Exercise instructions ->
Lay out the lines of the listing below as a numbered list, starting at the line holding "Eventi (43, 713)" and ending at the line holding "MorphoSys über LYNX Broker handeln (187, 60)", both included. Skip any blank lines.
** BEGIN Information supplied **
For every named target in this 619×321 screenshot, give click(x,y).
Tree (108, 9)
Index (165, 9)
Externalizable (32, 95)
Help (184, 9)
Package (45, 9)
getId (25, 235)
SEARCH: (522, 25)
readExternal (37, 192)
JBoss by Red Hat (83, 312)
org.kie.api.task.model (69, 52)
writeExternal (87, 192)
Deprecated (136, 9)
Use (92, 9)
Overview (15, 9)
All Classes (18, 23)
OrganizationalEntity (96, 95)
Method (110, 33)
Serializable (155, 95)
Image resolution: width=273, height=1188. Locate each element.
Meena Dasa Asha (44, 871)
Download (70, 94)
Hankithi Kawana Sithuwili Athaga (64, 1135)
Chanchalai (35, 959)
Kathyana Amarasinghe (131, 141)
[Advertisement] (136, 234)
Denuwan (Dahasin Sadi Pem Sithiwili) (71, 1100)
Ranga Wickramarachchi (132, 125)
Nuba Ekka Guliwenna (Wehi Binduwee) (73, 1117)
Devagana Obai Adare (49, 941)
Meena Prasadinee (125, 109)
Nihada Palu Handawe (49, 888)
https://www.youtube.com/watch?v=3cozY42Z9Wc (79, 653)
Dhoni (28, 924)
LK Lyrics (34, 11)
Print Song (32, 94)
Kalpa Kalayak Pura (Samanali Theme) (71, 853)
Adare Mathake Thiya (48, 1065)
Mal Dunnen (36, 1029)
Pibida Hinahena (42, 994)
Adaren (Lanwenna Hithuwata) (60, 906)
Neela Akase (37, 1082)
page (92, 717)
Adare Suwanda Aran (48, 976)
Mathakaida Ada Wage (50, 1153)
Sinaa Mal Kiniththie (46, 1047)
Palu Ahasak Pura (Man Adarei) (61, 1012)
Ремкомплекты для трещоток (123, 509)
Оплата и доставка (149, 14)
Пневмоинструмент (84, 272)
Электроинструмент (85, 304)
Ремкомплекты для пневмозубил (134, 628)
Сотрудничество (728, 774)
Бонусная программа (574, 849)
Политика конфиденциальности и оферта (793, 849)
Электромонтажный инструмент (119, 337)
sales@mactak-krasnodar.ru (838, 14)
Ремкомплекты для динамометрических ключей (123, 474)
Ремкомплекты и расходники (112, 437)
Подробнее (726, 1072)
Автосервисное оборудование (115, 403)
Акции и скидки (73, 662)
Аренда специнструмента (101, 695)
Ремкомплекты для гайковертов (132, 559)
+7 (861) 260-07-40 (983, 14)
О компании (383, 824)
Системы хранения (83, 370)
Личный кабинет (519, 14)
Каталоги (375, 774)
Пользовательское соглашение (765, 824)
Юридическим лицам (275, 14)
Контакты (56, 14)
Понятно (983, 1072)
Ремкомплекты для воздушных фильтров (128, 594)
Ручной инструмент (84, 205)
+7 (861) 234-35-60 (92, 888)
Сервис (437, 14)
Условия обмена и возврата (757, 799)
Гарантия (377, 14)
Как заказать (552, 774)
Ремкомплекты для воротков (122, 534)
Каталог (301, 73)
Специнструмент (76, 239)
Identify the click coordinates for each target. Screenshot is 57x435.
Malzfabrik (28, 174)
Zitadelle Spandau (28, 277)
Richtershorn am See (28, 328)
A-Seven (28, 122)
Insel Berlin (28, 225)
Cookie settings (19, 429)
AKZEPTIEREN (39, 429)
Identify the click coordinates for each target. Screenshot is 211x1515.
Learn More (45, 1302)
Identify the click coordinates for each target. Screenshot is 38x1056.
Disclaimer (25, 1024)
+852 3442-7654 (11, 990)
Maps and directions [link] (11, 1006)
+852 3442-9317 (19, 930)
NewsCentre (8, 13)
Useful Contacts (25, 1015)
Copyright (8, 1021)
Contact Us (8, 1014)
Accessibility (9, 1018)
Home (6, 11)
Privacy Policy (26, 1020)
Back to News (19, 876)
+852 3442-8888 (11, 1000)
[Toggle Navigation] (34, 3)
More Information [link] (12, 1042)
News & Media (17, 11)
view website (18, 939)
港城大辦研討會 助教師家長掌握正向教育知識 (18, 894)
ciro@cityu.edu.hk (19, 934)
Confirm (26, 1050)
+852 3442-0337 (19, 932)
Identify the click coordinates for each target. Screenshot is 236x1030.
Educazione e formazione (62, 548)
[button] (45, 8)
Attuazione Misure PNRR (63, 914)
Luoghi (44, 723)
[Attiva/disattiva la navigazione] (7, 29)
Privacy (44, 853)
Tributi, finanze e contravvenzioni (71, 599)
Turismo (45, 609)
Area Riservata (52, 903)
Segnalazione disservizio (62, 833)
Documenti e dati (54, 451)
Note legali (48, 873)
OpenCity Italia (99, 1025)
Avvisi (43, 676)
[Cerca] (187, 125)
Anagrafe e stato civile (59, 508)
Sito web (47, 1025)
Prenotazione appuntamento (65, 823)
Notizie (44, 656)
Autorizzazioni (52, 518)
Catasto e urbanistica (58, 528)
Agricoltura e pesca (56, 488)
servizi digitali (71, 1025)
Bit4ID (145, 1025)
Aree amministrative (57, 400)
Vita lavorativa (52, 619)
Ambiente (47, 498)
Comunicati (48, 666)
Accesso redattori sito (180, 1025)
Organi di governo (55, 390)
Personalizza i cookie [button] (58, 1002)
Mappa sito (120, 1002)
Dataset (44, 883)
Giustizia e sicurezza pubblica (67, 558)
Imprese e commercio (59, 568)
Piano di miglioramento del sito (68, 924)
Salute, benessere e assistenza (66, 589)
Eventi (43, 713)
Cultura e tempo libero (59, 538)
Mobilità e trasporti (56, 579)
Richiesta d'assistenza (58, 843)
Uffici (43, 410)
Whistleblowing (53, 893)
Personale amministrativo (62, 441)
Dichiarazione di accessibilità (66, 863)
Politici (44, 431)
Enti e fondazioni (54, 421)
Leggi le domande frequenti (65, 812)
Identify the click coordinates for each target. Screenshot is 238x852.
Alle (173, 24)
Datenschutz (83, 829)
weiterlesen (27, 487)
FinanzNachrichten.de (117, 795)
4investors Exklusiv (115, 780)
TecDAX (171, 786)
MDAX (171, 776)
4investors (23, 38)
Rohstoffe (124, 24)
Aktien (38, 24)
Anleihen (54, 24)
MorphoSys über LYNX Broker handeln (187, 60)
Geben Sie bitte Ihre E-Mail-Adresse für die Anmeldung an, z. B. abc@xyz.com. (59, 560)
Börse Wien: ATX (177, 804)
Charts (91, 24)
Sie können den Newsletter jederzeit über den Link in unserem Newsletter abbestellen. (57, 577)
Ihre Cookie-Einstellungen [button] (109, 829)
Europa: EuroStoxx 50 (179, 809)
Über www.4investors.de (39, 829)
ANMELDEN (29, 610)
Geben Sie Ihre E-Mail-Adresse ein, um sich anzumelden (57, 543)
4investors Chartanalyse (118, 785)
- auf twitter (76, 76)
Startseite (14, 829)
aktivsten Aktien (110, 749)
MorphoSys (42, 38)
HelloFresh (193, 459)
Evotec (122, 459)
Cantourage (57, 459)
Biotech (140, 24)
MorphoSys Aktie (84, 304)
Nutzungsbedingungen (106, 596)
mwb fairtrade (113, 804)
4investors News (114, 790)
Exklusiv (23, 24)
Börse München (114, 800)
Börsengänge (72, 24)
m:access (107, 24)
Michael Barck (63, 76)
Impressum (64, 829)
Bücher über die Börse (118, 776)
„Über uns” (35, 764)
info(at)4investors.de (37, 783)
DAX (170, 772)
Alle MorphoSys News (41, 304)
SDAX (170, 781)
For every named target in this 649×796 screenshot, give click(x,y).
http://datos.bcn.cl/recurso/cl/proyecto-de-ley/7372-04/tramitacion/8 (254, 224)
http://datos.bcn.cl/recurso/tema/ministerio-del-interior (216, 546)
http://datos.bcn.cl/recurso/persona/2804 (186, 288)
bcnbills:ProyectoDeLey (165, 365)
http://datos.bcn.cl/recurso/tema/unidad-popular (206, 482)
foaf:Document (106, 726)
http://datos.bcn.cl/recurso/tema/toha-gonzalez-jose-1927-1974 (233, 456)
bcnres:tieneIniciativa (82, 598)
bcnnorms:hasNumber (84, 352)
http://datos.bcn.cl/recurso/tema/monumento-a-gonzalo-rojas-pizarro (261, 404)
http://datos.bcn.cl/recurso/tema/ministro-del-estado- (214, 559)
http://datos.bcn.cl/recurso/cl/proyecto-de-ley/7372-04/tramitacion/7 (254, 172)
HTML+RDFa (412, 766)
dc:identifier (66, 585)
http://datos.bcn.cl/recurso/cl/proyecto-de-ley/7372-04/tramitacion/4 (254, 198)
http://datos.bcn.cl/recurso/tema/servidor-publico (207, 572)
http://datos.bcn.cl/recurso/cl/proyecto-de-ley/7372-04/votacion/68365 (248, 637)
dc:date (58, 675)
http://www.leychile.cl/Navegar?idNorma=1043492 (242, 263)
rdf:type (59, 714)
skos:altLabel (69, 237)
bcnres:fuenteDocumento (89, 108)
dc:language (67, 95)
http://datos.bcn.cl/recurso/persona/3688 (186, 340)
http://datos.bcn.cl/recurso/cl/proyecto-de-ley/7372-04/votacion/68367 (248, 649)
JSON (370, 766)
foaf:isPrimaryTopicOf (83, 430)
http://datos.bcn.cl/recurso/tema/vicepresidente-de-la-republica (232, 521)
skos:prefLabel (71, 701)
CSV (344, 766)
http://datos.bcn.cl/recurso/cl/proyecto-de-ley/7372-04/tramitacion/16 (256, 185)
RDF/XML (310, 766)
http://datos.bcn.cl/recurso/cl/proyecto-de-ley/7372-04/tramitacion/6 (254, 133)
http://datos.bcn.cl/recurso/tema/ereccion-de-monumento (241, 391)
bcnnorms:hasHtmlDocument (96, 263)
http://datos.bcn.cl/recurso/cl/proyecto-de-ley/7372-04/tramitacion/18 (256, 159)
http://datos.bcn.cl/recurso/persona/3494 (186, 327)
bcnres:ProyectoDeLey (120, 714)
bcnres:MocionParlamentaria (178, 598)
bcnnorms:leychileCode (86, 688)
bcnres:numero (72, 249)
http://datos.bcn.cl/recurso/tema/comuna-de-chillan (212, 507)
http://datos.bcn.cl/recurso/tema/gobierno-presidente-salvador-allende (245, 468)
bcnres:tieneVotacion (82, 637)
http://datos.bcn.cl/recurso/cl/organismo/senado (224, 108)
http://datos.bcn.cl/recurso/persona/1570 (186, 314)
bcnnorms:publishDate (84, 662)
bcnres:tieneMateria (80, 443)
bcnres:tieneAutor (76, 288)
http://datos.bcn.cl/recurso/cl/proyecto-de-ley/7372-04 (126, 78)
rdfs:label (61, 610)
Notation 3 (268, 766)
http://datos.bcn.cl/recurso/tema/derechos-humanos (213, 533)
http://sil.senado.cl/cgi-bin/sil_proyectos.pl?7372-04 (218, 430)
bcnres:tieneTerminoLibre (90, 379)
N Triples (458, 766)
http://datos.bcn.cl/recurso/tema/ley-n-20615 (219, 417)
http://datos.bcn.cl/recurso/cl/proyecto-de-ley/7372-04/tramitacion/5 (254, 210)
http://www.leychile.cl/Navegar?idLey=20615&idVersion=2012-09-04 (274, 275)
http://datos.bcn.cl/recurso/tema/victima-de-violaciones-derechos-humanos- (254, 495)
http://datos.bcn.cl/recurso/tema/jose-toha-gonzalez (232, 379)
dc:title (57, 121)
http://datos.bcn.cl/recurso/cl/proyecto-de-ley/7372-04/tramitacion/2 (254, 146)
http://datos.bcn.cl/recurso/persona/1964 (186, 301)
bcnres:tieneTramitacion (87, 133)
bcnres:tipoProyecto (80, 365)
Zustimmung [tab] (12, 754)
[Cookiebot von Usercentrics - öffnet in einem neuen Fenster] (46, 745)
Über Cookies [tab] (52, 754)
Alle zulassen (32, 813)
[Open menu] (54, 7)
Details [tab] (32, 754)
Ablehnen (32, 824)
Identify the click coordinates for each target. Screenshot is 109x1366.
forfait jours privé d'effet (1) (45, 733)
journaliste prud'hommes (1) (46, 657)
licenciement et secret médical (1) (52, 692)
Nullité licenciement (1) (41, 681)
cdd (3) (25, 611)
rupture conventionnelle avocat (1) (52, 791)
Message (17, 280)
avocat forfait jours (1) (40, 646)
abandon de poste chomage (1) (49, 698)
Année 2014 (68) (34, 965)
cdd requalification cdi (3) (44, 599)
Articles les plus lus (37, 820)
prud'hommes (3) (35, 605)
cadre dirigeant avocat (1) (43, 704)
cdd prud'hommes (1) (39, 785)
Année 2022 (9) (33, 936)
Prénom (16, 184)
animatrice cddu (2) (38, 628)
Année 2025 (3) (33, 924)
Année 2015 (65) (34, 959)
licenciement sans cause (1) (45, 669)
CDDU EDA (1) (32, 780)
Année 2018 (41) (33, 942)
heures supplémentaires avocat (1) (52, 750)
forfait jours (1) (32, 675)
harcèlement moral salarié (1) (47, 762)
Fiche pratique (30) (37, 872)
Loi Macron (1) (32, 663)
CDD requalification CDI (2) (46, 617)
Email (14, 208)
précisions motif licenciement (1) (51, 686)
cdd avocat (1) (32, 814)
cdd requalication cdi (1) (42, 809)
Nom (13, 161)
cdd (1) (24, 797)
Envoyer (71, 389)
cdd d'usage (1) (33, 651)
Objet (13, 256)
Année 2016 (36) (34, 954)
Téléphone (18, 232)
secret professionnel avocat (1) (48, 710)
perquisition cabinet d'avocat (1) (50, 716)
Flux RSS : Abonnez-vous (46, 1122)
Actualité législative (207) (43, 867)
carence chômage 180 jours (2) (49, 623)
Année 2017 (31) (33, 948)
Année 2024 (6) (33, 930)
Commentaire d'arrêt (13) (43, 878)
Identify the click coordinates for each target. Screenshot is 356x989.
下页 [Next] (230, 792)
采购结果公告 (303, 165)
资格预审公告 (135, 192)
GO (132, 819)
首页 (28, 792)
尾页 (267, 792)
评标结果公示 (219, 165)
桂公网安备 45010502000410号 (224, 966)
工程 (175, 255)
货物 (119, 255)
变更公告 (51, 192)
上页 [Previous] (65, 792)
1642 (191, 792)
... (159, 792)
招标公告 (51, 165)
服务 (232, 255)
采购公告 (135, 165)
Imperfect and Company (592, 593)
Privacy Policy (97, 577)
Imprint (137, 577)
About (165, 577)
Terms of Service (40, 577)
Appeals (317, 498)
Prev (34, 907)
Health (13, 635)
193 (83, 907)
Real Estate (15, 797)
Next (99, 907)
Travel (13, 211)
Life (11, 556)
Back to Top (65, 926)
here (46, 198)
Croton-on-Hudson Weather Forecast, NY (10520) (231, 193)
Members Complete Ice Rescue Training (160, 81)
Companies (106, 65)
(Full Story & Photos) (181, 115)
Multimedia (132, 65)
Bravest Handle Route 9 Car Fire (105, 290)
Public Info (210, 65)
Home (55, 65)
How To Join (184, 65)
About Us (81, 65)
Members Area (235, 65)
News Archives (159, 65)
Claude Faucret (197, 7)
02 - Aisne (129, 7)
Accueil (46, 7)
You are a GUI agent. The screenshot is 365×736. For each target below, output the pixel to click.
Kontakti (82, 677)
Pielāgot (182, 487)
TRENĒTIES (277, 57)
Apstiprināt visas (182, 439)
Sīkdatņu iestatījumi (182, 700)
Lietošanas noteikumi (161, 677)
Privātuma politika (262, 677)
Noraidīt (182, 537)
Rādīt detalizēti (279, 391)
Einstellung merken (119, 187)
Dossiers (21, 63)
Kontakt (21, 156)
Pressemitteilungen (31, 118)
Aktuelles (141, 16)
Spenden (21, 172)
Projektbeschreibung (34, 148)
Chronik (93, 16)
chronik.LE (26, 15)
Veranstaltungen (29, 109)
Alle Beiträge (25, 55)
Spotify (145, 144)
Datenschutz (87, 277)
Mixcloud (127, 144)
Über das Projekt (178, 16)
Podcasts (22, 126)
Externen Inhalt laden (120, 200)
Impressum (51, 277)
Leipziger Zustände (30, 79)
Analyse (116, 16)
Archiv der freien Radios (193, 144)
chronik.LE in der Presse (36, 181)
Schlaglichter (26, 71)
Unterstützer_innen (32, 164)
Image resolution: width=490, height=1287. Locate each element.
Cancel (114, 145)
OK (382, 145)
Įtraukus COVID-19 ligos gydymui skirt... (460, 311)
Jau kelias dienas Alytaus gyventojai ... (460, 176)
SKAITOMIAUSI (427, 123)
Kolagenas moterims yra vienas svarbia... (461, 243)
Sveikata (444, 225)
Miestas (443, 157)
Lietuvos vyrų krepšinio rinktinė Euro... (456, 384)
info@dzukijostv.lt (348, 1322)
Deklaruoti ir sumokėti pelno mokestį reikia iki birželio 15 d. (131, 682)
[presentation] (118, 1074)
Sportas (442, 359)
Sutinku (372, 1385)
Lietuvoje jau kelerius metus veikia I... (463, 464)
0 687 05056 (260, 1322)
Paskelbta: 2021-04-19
** END Information supplied **
Result of this task ->
1. Eventi (43, 713)
2. Cultura e tempo libero (59, 538)
3. Mobilità e trasporti (56, 579)
4. Richiesta d'assistenza (58, 843)
5. Uffici (43, 410)
6. Whistleblowing (53, 893)
7. Personale amministrativo (62, 441)
8. Dichiarazione di accessibilità (66, 863)
9. Politici (44, 431)
10. Enti e fondazioni (54, 421)
11. Leggi le domande frequenti (65, 812)
12. Identify the click coordinates for each target. Screenshot is 238x852.
13. Alle (173, 24)
14. Datenschutz (83, 829)
15. weiterlesen (27, 487)
16. FinanzNachrichten.de (117, 795)
17. 4investors Exklusiv (115, 780)
18. TecDAX (171, 786)
19. MDAX (171, 776)
20. 4investors (23, 38)
21. Rohstoffe (124, 24)
22. Aktien (38, 24)
23. Anleihen (54, 24)
24. MorphoSys über LYNX Broker handeln (187, 60)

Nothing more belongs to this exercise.